Lastly, we compared the amount of reversible vascular binding of 125I-insulin. Multiple-time regression analysis divides kinetics into a measure of Ki, the rate of transport into brain, and Vi, the reversible binding to the vasculature. There were two regions that had significant differences in Vi between the groups. In the frontal cortex, E3 females had the lowest level (4.65 ± 2.4 μL/g) while E4 females had the highest (7.79 ± 1.3 μL/g) amount of reversible binding. In the hypothalamus, E3 females again had the lowest (-2.91 ± 4.9 μL/g), but E3 males had the highest (8.45 ± 2.3 μL/g). This could suggest that there is a change in the amount of available insulin binding sites at the luminal surface of the brain endothelial cell in these regions, since brain endothelial cells primarily comprise the surface of the vasculature. Insulin has several effects on brain endothelial cell function, including affecting the transport of amino acids into the brain which are important for monoamine and kynurenine brain levels [39, 40]. Whether or not the increased insulin vasculature binding in brains of E4 mice compared to those in E3 mice in these regions leads to alterations later in life remains to be determined. Brain insulin binding sites in rats vary regionally, with the olfactory bulb containing the highest amount, the cerebral cortex and hippocampus the next highest amount, and the pons/medulla containing the least as measured by 125I-insulin binding experiments [41]. The expression of the insulin receptor protein using an antibody directed towards the β subunit of the receptor is highest in the olfactory bulb, thalamus, and hippocampus [42]. However, it was also determined mRNA did not match with protein expression in all regions, suggesting different requirements for the receptor [42]. We have found insulin transport across the BBB can occur independently of the insulin receptor [37].

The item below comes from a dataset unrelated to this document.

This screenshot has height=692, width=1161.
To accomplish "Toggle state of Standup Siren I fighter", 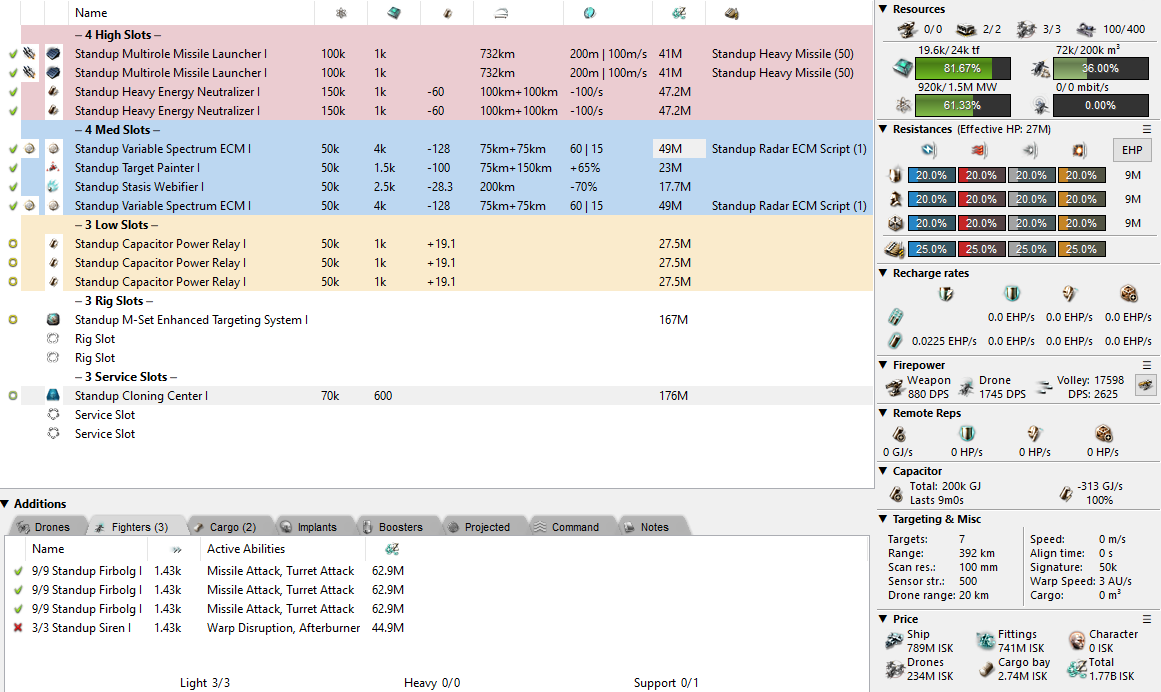I will (x=17, y=628).
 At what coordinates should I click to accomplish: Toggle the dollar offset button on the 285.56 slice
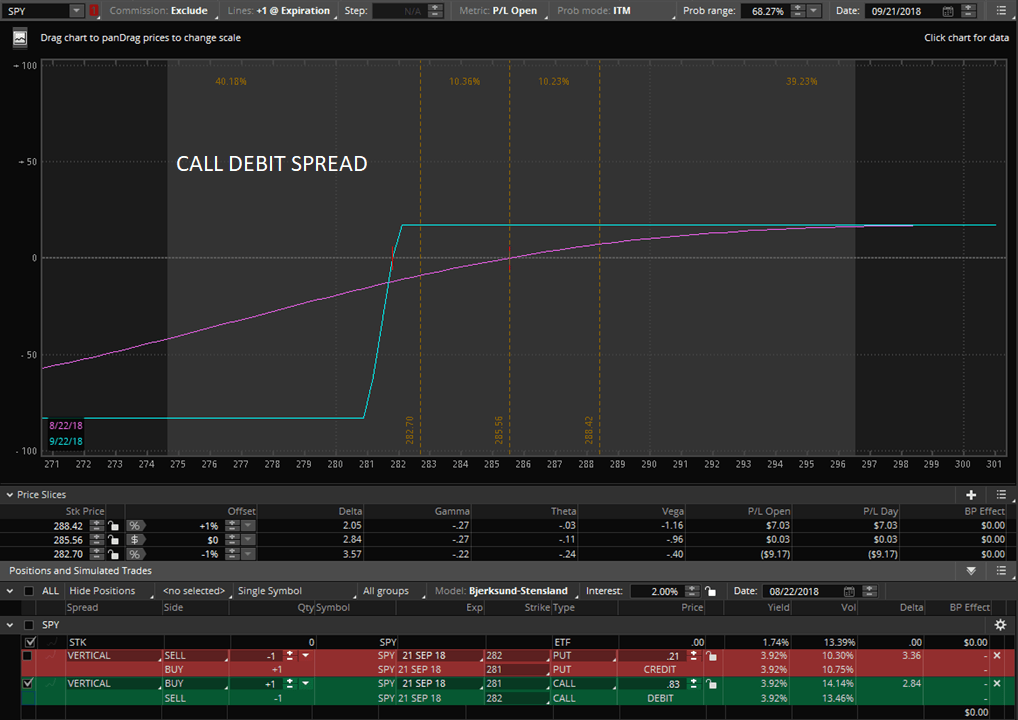136,539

It should be noted that our studies do not differentiate between the amount of 125I-insulin present inside the brain capillary versus complete transcytosis into the brain parenchyma. However, previous studies designed to investigate the transport of 125I-insulin have shown that the majority of 125I-insulin enters the brain parenchyma [37], using the well-described capillary depletion method to determine distribution between these two compartments [43].

In summary, there are multiple lines of evidence that there are alterations in the brain of young mice in regards to apoE genotype and sex. First, we found differences in the size of the olfactory bulb and frontal cortex that could be an important indicator of memory. Second, we found differences in insulin BBB pharmacokinetics due to apoE genotype and sex, with E4 mice having greater insulin binding to brain vasculature than E3 mice. These findings suggest that CNS changes in the context of tissue weight and insulin BBB pharmacokinetics could be occurring earlier in life that might lead to altered cognition later in life.